From the edge banding text below, return word for word the part that opens with the words containing "Simple and effective, but" and closes with "two other pieces.".

• _TEXT_
==============================

This is really the step that makes a difference between a quality edge banding job and a crappy one. I then repeat the entire process on the remainder of the edge banding and this is a system that I use whether the piece is 1′ long or 6′ long. And here’s a little tip for you. Try to keep the bulk of the material to one side of the ply. This makes life a whole lot easier when it comes time to flush the veneer to the surface. Trimming the ends is fairly easy. With the veneer face down, simply scribe the edge with a utility knife and snap the piece off. I have two methods of removing the bulk of the overhang. The first is with a utility knife.

Simple and effective, but it can be difficult if you’re working on an assembled case or odd shaped parts. The second method is to use a simple block plane. After a few swipes the edging will be flush with the surface. Just take care not to gauge your ply. It’s very easy to do and it looks terrible. (scraping) The final step is 180 grit sanding. This will remove any excess glue and smooth out the edge. When it’s all said and done, you should be left with a seamless transition between the face and the edging. (funky music) So what do we do in a case like this? You’re gonna confront this a lot in standard case work. We’ve got a fitted piece in the middle here between two other pieces.

I’ll show you how that’s done. Once again, I cut an over sized strip of edge banding. The first order of business is to square up one edge. This is easy enough to do using a scrap piece of plywood, a square, and a utility knife. Just watch your fingers and lightly score the veneer before breaking it off. I place the square end of my new strip against the adjoining piece and apply some heat.

==============================

• _SUPPLIED MATERIAL_

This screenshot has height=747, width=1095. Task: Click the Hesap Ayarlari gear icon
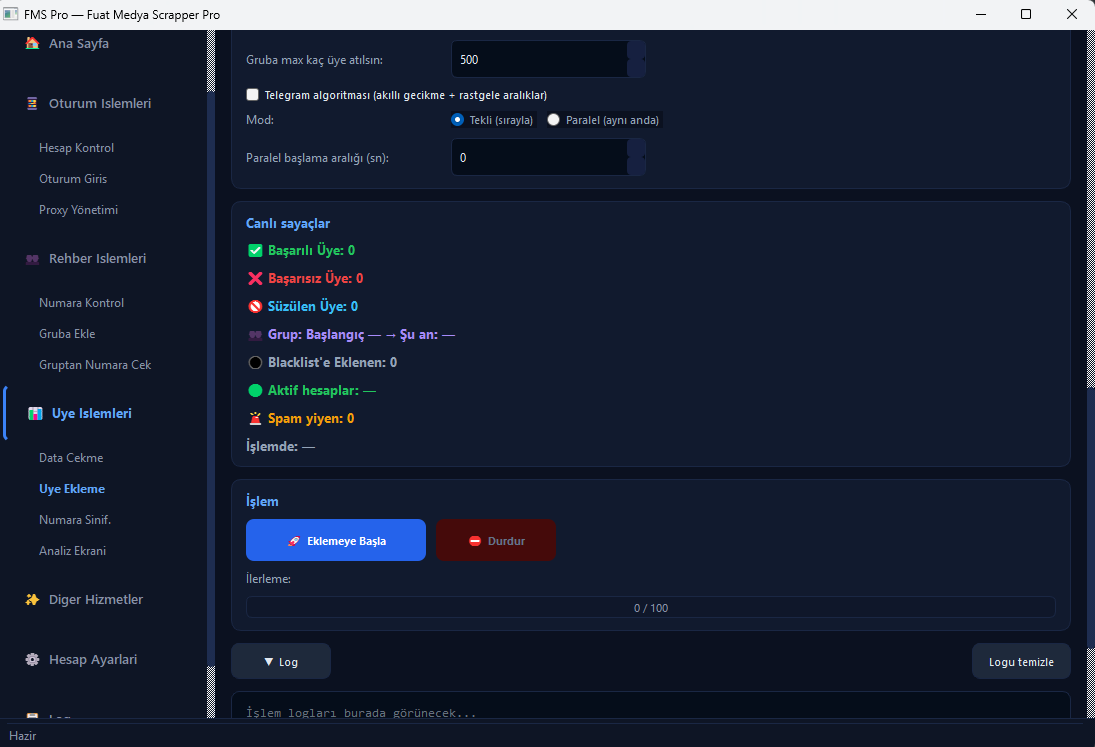32,659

==============================

• _ANSWER IN FULL_
Simple and effective, but it can be difficult if you’re working on an assembled case or odd shaped parts. The second method is to use a simple block plane. After a few swipes the edging will be flush with the surface. Just take care not to gauge your ply. It’s very easy to do and it looks terrible. (scraping) The final step is 180 grit sanding. This will remove any excess glue and smooth out the edge. When it’s all said and done, you should be left with a seamless transition between the face and the edging. (funky music) So what do we do in a case like this? You’re gonna confront this a lot in standard case work. We’ve got a fitted piece in the middle here between two other pieces.